→ **Work to be completed**
The required output is the exact run of lines below that opens at the line with "Task: Click the @rioferdy5 handle under reply" and closes at the line with "Expand Applications and".

→ **Given records**
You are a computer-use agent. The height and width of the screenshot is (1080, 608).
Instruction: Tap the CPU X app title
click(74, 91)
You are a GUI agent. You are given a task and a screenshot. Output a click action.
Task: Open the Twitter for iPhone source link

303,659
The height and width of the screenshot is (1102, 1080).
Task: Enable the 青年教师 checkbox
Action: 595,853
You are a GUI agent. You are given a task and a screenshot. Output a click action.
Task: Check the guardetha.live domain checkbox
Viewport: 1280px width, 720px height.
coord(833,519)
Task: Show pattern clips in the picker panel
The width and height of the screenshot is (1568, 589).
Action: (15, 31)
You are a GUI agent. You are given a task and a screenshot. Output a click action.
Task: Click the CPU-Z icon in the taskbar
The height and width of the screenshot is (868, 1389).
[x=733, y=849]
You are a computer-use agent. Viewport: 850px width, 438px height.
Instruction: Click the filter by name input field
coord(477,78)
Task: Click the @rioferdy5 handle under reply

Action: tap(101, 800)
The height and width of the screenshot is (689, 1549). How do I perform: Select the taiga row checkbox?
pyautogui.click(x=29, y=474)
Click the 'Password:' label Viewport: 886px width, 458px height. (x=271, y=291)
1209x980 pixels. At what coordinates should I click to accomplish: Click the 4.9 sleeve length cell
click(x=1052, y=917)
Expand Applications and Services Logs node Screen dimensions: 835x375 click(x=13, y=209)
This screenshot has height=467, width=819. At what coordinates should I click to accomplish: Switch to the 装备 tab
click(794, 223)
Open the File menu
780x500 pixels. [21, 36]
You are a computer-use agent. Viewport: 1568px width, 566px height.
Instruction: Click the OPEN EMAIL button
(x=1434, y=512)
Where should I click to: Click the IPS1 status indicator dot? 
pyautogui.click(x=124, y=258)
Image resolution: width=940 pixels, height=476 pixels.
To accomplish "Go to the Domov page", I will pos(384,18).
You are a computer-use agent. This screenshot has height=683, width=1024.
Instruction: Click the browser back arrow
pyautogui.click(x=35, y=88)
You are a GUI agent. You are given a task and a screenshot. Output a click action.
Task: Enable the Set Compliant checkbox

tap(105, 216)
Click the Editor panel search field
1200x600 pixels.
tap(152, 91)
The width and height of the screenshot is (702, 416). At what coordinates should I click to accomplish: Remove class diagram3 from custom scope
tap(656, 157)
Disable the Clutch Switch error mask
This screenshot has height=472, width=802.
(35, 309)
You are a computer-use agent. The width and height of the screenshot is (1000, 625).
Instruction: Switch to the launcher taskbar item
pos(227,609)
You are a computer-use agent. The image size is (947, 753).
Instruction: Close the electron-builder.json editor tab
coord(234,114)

→ **Result**
Task: Click the @rioferdy5 handle under reply

Action: tap(101, 800)
The height and width of the screenshot is (689, 1549). How do I perform: Select the taiga row checkbox?
pyautogui.click(x=29, y=474)
Click the 'Password:' label Viewport: 886px width, 458px height. (x=271, y=291)
1209x980 pixels. At what coordinates should I click to accomplish: Click the 4.9 sleeve length cell
click(x=1052, y=917)
Expand Applications and Services Logs node Screen dimensions: 835x375 click(x=13, y=209)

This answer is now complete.